Thanks for the feedback Steve! My response below:
We tested this on an HDInsight cluster using real loads against Azure Storage and used Storage Metrics (https://docs.microsoft.com/en-us/rest/api/storageservices/Storage-Analytics-Metrics-Table-Schema) to analyze the performance. For example, with the client-side throttling feature enabled for an account with 10 Gbps ingress limit, the total ingress throughput levels off at approximately 10 Gbps, whereas without the feature the throughput varies between 5 Gbps and 10 Gbps as the service rejects requests and the retry policy kicks in. For example, a teragen job that attempts to upload more than the ingress limit allows can complete 30 to 40% faster with the feature enabled. There can be tens or hundreds of wasb clients and they independently throttle themselves with no knowledge of each other, and together they minimize errors and maximize throughput.
I do not believe there will be any contention with TCP congestion control. I'm confident, but not overly so, which is why the feature is disabled by default. I'd like to obtain feedback and perhaps enable it by default in the future.
The Azure Storage service exposes account level metrics so we're not in the dark today. My team plans to review and implement client-side metrics for wasb. We're a small team, and metrics are important to get right, so we don't want to do it piecemeal, but instead will review and make comprehensive changes.
This change will not compile without the 5.4.0 SDK, as it uses the new ErrorReceivingResponseEvent, but I'll create a separate JIRA as you requested.

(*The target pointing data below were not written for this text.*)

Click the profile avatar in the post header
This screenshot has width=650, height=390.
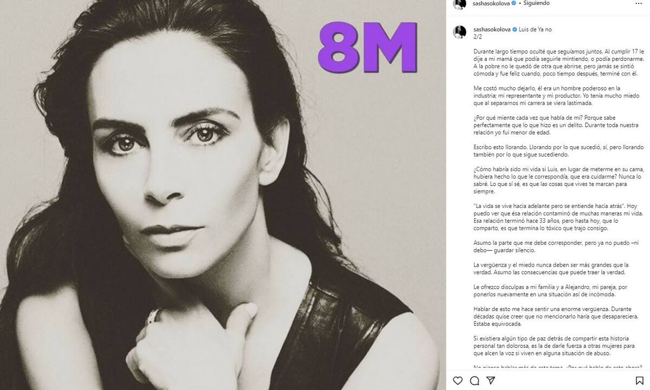click(x=459, y=4)
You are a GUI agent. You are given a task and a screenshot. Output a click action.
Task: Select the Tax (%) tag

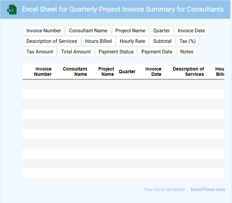pyautogui.click(x=187, y=41)

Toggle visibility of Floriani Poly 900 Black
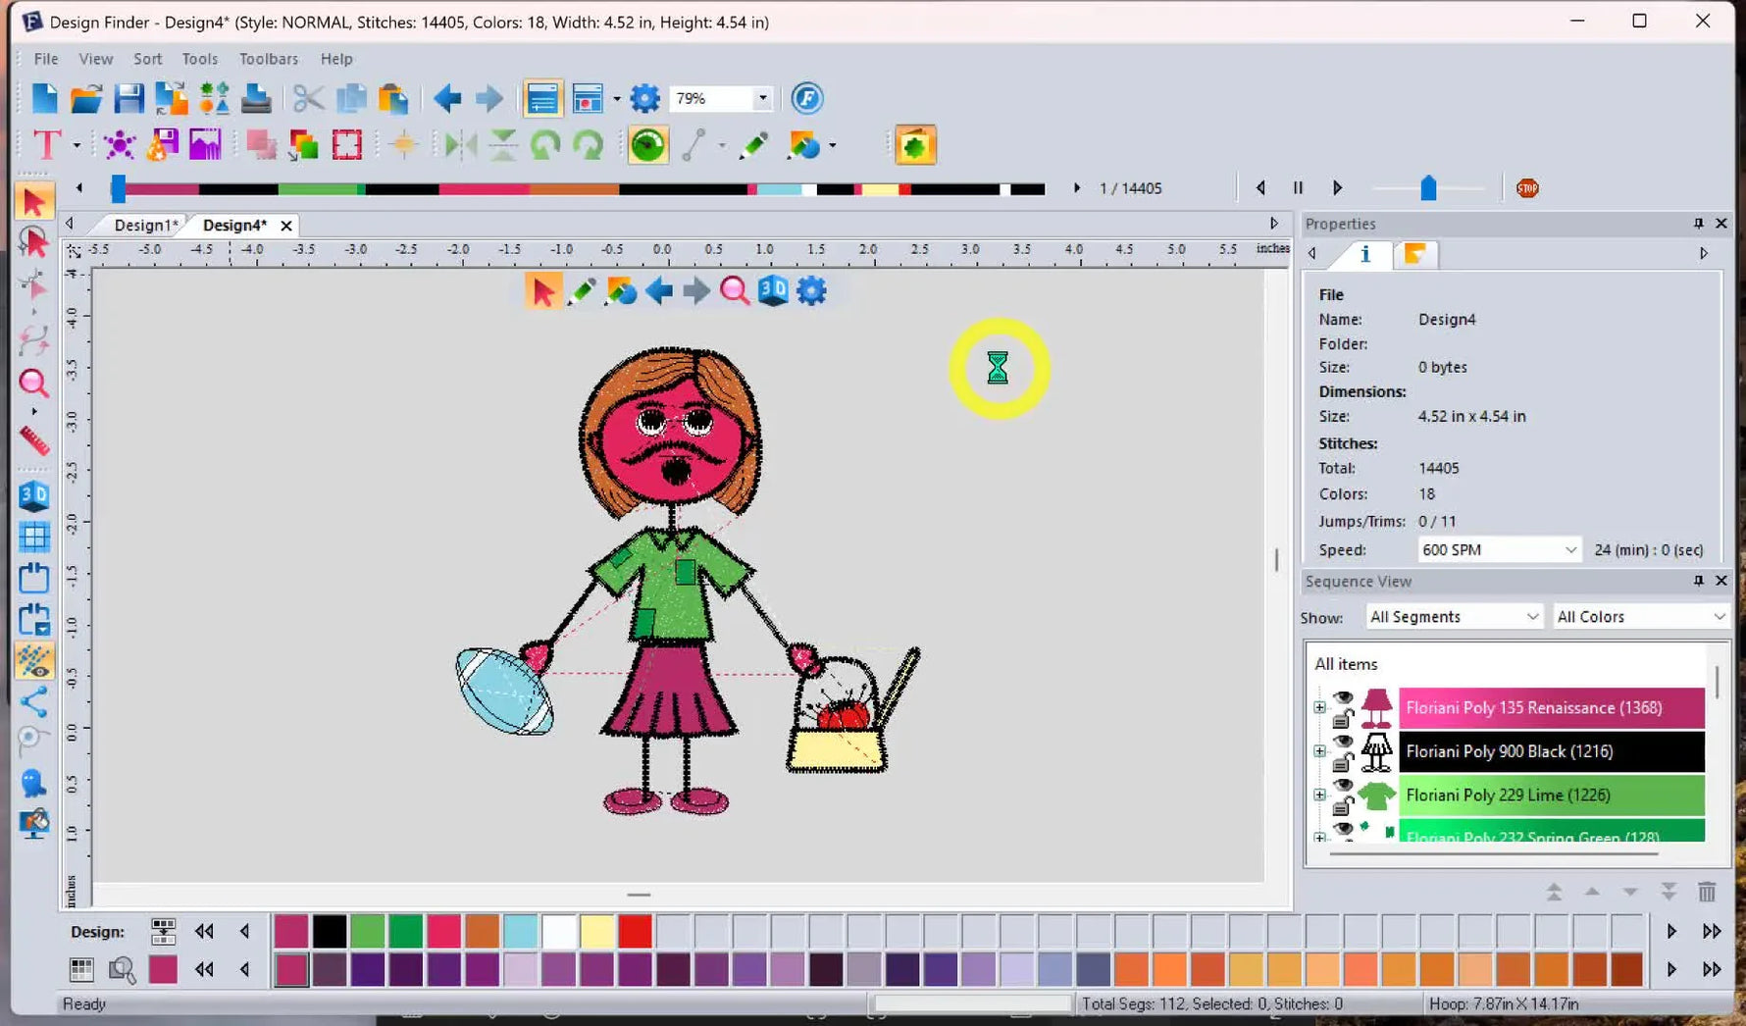point(1343,742)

I agree the configuration key should have the suffix "enabled", but for consistency I'm using "enable" because all the other wasb configuration keys are this way.
ClientThrottlingInercept logs a debug message saying "Client-side throttling is enabled for the WASB file system." There are no other configurable options for the feature, so nothing else is included in the message.
The HTTP request/response parsing (BlobOperationDescriptor.getContentLengthIfKnown) is best effort. It should not throw or fail for the data that it processes. There are tests to validate this parsing logic and its integration with the Storage SDK, but it is not a general purpose parser--it works inconjunction with the SDK.
I switched to SLF4J.
Removed superfluous InterfaceAudience.Private.
Changed timer name to "wasb-timer-client-throttling-analyzer-<name>". The timer task returns quickly--no blocking, waiting, loops, etc.
I updated ClientThrottlingAnalyzer, TestBlobOperationDescriptor, and TestClientThrottlingAnalyzer as requeseted.